* start *

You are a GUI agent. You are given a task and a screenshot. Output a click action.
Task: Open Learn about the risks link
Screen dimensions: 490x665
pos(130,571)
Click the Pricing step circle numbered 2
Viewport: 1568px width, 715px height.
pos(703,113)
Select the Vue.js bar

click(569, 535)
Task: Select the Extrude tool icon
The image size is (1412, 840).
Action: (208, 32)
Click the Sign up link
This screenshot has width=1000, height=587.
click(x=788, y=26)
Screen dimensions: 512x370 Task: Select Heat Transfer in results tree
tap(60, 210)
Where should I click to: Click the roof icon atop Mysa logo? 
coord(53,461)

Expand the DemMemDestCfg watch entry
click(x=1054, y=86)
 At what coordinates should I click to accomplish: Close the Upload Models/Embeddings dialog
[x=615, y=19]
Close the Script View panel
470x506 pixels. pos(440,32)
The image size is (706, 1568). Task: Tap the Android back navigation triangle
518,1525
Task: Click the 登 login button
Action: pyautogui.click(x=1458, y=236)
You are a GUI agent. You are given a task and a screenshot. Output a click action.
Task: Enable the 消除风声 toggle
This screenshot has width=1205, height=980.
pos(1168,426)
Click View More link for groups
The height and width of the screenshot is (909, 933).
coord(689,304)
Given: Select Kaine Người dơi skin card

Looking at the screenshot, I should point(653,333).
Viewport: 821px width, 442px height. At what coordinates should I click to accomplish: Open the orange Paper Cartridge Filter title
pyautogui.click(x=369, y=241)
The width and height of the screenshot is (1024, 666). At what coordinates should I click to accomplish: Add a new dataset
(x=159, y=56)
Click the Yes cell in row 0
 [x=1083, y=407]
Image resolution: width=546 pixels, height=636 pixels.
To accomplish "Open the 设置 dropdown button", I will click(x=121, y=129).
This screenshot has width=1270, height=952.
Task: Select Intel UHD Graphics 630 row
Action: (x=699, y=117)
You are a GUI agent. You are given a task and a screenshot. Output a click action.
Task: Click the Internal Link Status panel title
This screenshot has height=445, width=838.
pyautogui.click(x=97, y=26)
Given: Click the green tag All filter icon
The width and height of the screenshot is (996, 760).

* end *

Reproduce the rows verbatim from the line containing "Where should I" up to and including the line containing "Looking at the".

Where should I click to: Click the roof icon atop Mysa logo? 
coord(53,461)

Expand the DemMemDestCfg watch entry
click(x=1054, y=86)
 At what coordinates should I click to accomplish: Close the Upload Models/Embeddings dialog
[x=615, y=19]
Close the Script View panel
470x506 pixels. pos(440,32)
The image size is (706, 1568). Task: Tap the Android back navigation triangle
518,1525
Task: Click the 登 login button
Action: pyautogui.click(x=1458, y=236)
You are a GUI agent. You are given a task and a screenshot. Output a click action.
Task: Enable the 消除风声 toggle
This screenshot has width=1205, height=980.
pos(1168,426)
Click View More link for groups
The height and width of the screenshot is (909, 933).
coord(689,304)
Given: Select Kaine Người dơi skin card

Looking at the screenshot, I should point(653,333).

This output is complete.